What you have to do: Format every one of the rows below as a JSON list of strings, with one string per line and blank lines omitted.

(Stored items from a collection)
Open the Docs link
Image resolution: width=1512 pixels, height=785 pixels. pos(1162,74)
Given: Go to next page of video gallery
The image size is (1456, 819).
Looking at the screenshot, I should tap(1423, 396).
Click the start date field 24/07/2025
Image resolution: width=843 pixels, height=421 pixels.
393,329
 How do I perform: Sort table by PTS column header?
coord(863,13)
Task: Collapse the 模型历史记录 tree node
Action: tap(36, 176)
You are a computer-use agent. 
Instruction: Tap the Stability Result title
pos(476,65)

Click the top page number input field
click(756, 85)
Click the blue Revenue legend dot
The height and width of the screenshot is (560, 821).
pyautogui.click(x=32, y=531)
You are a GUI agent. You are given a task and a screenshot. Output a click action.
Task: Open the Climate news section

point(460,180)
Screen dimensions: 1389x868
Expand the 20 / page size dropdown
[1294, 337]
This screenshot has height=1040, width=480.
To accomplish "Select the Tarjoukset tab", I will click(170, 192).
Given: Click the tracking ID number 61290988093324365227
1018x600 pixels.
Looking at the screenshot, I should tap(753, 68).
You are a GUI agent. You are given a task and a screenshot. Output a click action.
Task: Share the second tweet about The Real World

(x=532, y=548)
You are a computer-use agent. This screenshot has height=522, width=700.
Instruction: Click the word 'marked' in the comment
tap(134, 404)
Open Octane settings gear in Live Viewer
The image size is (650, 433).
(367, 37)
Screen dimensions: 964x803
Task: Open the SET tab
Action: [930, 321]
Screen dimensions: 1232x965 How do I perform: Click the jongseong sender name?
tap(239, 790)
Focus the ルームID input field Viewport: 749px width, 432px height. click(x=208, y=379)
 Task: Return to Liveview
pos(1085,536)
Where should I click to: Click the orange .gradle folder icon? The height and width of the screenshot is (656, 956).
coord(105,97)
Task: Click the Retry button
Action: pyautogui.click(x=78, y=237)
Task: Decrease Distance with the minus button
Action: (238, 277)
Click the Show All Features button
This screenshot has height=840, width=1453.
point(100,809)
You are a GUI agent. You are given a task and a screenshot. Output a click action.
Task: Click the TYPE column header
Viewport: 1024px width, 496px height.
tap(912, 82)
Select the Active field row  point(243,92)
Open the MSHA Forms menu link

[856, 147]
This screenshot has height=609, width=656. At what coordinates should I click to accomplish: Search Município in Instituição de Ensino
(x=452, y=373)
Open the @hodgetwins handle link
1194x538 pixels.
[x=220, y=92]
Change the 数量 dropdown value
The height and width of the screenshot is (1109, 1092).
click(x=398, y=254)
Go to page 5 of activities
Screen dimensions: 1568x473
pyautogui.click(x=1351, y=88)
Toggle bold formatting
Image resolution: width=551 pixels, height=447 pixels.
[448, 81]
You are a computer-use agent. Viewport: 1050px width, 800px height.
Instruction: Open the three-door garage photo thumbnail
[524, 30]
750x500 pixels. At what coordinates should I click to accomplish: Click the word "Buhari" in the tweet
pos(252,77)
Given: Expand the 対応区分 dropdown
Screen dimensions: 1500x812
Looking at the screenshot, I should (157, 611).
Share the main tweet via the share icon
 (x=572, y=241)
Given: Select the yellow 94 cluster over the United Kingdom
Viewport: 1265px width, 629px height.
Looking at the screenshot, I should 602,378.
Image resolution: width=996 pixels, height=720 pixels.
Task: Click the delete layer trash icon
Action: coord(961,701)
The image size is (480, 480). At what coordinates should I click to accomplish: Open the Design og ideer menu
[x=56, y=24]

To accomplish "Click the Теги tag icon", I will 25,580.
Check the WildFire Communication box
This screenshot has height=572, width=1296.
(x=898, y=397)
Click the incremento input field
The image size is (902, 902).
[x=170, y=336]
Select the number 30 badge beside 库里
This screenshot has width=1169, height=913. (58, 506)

The output:
[
  "Open the Docs link",
  "Image resolution: width=1512 pixels, height=785 pixels. pos(1162,74)",
  "Given: Go to next page of video gallery",
  "The image size is (1456, 819).",
  "Looking at the screenshot, I should tap(1423, 396).",
  "Click the start date field 24/07/2025",
  "Image resolution: width=843 pixels, height=421 pixels.",
  "393,329",
  " How do I perform: Sort table by PTS column header?",
  "coord(863,13)",
  "Task: Collapse the 模型历史记录 tree node",
  "Action: tap(36, 176)",
  "You are a computer-use agent. ",
  "Instruction: Tap the Stability Result title",
  "pos(476,65)",
  "Click the top page number input field",
  "click(756, 85)",
  "Click the blue Revenue legend dot",
  "The height and width of the screenshot is (560, 821).",
  "pyautogui.click(x=32, y=531)",
  "You are a GUI agent. You are given a task and a screenshot. Output a click action.",
  "Task: Open the Climate news section",
  "point(460,180)",
  "Screen dimensions: 1389x868",
  "Expand the 20 / page size dropdown",
  "[1294, 337]",
  "This screenshot has height=1040, width=480.",
  "To accomplish \"Select the Tarjoukset tab\", I will click(170, 192).",
  "Given: Click the tracking ID number 61290988093324365227",
  "1018x600 pixels.",
  "Looking at the screenshot, I should tap(753, 68).",
  "You are a GUI agent. You are given a task and a screenshot. Output a click action.",
  "Task: Share the second tweet about The Real World",
  "(x=532, y=548)",
  "You are a computer-use agent. This screenshot has height=522, width=700.",
  "Instruction: Click the word 'marked' in the comment",
  "tap(134, 404)",
  "Open Octane settings gear in Live Viewer",
  "The image size is (650, 433).",
  "(367, 37)",
  "Screen dimensions: 964x803",
  "Task: Open the SET tab",
  "Action: [930, 321]",
  "Screen dimensions: 1232x965 How do I perform: Click the jongseong sender name?",
  "tap(239, 790)",
  "Focus the ルームID input field Viewport: 749px width, 432px height. click(x=208, y=379)",
  " Task: Return to Liveview",
  "pos(1085,536)",
  "Where should I click to: Click the orange .gradle folder icon? The height and width of the screenshot is (656, 956).",
  "coord(105,97)",
  "Task: Click the Retry button",
  "Action: pyautogui.click(x=78, y=237)",
  "Task: Decrease Distance with the minus button",
  "Action: (238, 277)",
  "Click the Show All Features button",
  "This screenshot has height=840, width=1453.",
  "point(100,809)",
  "You are a GUI agent. You are given a task and a screenshot. Output a click action.",
  "Task: Click the TYPE column header",
  "Viewport: 1024px width, 496px height.",
  "tap(912, 82)",
  "Select the Active field row  point(243,92)",
  "Open the MSHA Forms menu link",
  "[856, 147]",
  "This screenshot has height=609, width=656. At what coordinates should I click to accomplish: Search Município in Instituição de Ensino",
  "(x=452, y=373)",
  "Open the @hodgetwins handle link",
  "1194x538 pixels.",
  "[x=220, y=92]",
  "Change the 数量 dropdown value",
  "The height and width of the screenshot is (1109, 1092).",
  "click(x=398, y=254)",
  "Go to page 5 of activities",
  "Screen dimensions: 1568x473",
  "pyautogui.click(x=1351, y=88)",
  "Toggle bold formatting",
  "Image resolution: width=551 pixels, height=447 pixels.",
  "[448, 81]",
  "You are a computer-use agent. Viewport: 1050px width, 800px height.",
  "Instruction: Open the three-door garage photo thumbnail",
  "[524, 30]",
  "750x500 pixels. At what coordinates should I click to accomplish: Click the word \"Buhari\" in the tweet",
  "pos(252,77)",
  "Given: Expand the 対応区分 dropdown",
  "Screen dimensions: 1500x812",
  "Looking at the screenshot, I should (157, 611).",
  "Share the main tweet via the share icon",
  " (x=572, y=241)",
  "Given: Select the yellow 94 cluster over the United Kingdom",
  "Viewport: 1265px width, 629px height.",
  "Looking at the screenshot, I should 602,378.",
  "Image resolution: width=996 pixels, height=720 pixels.",
  "Task: Click the delete layer trash icon",
  "Action: coord(961,701)",
  "The image size is (480, 480). At what coordinates should I click to accomplish: Open the Design og ideer menu",
  "[x=56, y=24]",
  "To accomplish \"Click the Теги tag icon\", I will 25,580.",
  "Check the WildFire Communication box",
  "This screenshot has height=572, width=1296.",
  "(x=898, y=397)",
  "Click the incremento input field",
  "The image size is (902, 902).",
  "[x=170, y=336]",
  "Select the number 30 badge beside 库里",
  "This screenshot has width=1169, height=913. (58, 506)"
]